Firefighters worked in rain throughout Friday to battle the blaze. In the late-afternoon, crews shifted gears and cleared brush and worked to make existing structures “firewise” in the Rainbow and Potter valleys, according to information provided by Alaska Wildland Fire Information Friday evening.

Motorists planning to travel the Seward Highway, near the blaze, are being asked to proceed with caution. Speed limits in the area are reduced to 35 mph and nearby pullouts are closed, the agency wrote.

Drivers are also being warned of rocks and other debris that were possibly loosed by the heavy rain and fire. Heavy machinery used to fight the wildfire could also be on or near the highway.

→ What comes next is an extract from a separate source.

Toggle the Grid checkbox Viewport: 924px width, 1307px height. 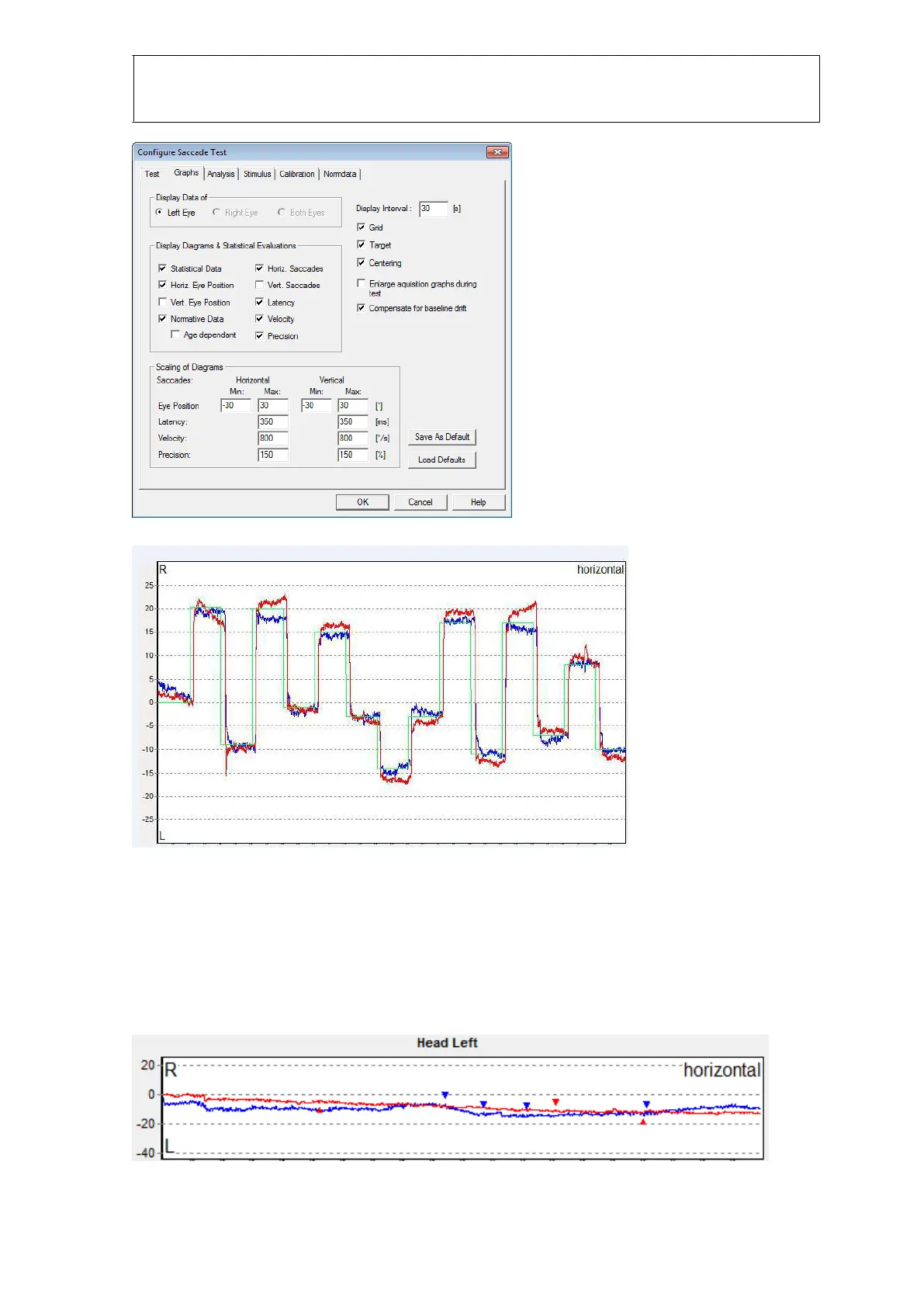361,227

Temporary flight restrictions for the area are still in effect

Updated at 2:45 p.m. on Friday, July 22

Fire officials are crediting rain and cooler temperatures along with bolstered firefighting efforts with helping to keep the McHugh Creek Fire at 842 acres, though it is now 7 percent contained.

Crews plan to take advantage of favorable conditions again Friday to continue managing the fire on the ground and from the air. According to a release Friday morning, widespread and heavy rain will help moderate fire behavior and enable Hotshot crews to create containment lines on the west side of the fire.

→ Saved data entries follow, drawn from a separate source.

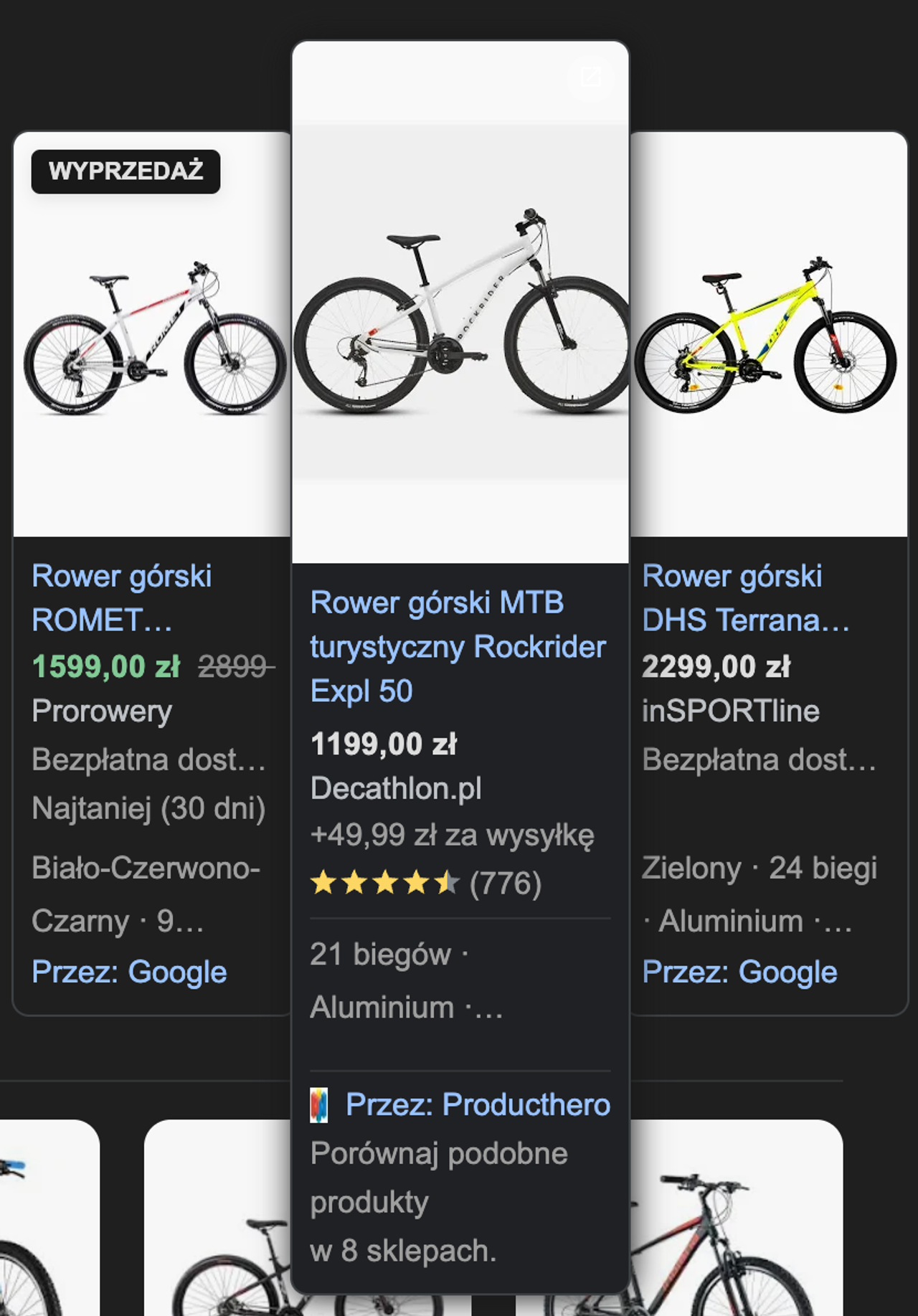Click the yellow DHS Terrana bike image
Viewport: 918px width, 1316px height.
coord(767,337)
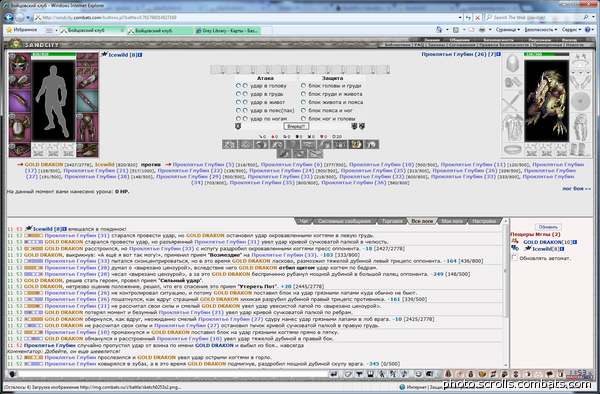Click the shield icon left of Вперед button
The height and width of the screenshot is (394, 600).
[238, 126]
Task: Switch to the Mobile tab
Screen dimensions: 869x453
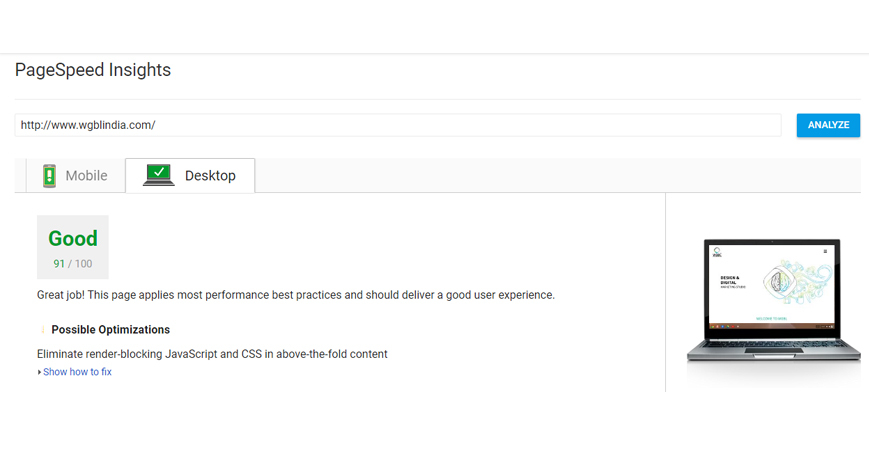Action: pos(75,176)
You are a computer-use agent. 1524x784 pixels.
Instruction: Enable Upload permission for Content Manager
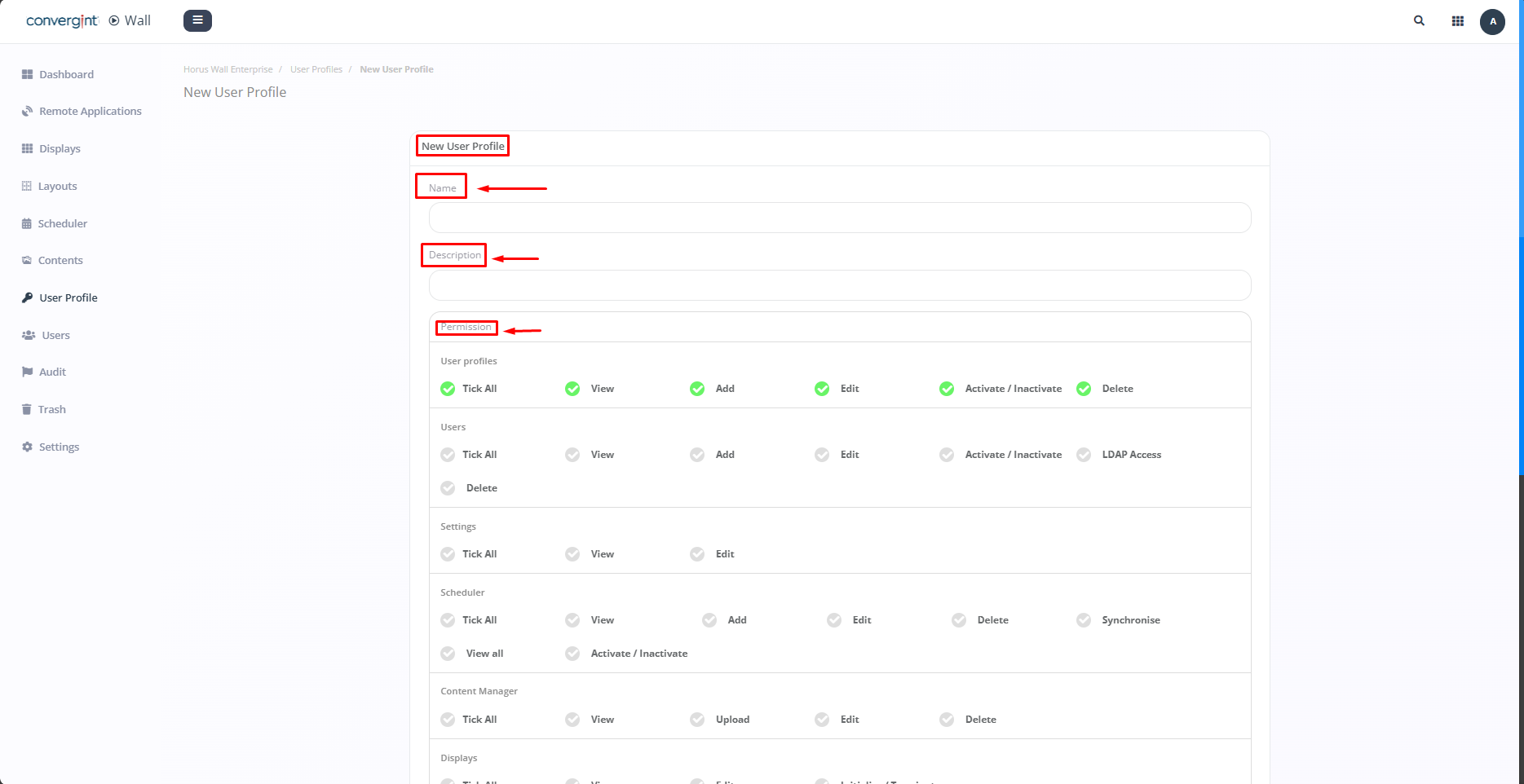(697, 720)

The speed limit through the fire area has been reduced to 35 mph and drivers are urged to use caution when traveling through the area. All pull-outs along the fire area remain closed.

A total 330 people are currently working to put out the fire, including the Tahoe Hotshots crew from California.

McHugh Creek Fire incident commander Tom Kurth said crews working the fire have sustained little to no injuries and homes in the immediate area remain well protected — two of the main objectives for the Alaska Interagency Incident Management Team.

Thirty pizzas were apparently delivered to the command center Thursday, but officials continue to discourage donations of food and goods to the firefighters.

“We’re fully equipped to take care of our crews, and we’ve done that. While it’s a nice gesture, we’re taking care of everybody,” said Kurth.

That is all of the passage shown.